Cette hausse de la production s'explique par l'accroissement des emblavures par suite de la reprise des travaux des champs par les réfugiés, par l'amélioration de la sécurité dans le pays et par l'aide de la communauté internationale sous forme de semences et d'outils agricoles. Les rendements ont en général progressé grâce à de bonnes précipitations et une faible incidence de ravageurs, indiquait le rapport. Plus important encore, ces terres sont restées en jachère, les fermes n'ayant été que peu ou pas exploitées au cours des deux dernières années, et leur fertilité s'en est trouvée accrue. Le rapport indique toutefois qu'"un retour aux rendements normaux, ou tout au moins aux rendements obtenus en 1990, se heurte à plusieurs facteurs, outre les risques climatiques. Les plus importants de ces facteurs sont: l'insuffisance, voire l'absence, d'approvisionnements de semences et de plants de haute qualité, notamment pour le manioc, le maïs et les fèves de soja; l'insuffisance des approvisionnements et, surtout, le coût élevé des pesticides".

Dans la perspective de la prochaine récolte, qui aura lieu en décembre et janvier, le rapport indique que le Rwanda a besoin en priorité de plants libres de maladies pour le manioc et l'igname et d'intrants agricoles abordables, tels que les semences de légumineuses et de maïs, les engrais minéraux et les pesticides.

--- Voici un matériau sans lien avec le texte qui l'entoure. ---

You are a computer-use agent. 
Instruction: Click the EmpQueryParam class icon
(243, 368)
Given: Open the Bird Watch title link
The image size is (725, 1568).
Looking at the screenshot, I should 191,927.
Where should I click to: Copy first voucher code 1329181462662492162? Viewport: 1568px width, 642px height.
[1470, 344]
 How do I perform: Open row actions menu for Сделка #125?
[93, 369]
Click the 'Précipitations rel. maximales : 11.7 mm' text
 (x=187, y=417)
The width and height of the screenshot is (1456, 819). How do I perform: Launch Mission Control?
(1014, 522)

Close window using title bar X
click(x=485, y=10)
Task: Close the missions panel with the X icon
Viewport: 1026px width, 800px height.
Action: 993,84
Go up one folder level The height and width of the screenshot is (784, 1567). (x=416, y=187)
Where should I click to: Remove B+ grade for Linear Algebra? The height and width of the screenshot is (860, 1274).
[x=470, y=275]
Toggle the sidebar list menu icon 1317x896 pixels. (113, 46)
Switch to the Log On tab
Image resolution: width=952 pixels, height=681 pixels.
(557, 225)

Il faut toutefois regarder au delà de la prochaine campagne agricole, pour se placer dans l'optique d'un redressement complet du secteur agricole. L'aide internationale sera particulièrement importante pour le rétablissement de la production de thé, de café et du secteur de l'élevage. La mission a estimé le déficit alimentaire du pays pour cette année à 127 000 tonnes de céréales et de légumineuses, y compris l'équivalent céréale des racines et tubercules. Les importations commerciales devant se chiffrer à 44 000 tonnes, l'aide alimentaire au Rwanda pour l'année 1996 devrait s'élever à 83 000 tonnes dont 44 000 tonnes pour le deuxième semestre. 43 pour cent environ de l'aide alimentaire globale sont distribués à des personnes participant à des programmes bilatéraux et multilatéraux de travaux d'urgence pour la reconstruction des logements et le redressement du secteur agricole et des infrastructures rurales, indiquait le rapport.

La FAO suit de près les perspectives agricoles et alimentaires aux niveaux mondial et national afin de détecter les signes avant-coureurs de problèmes et de crises de disponibilités alimentaires par le biais de son Système mondial d'information et d'alerte rapide (SMIAR).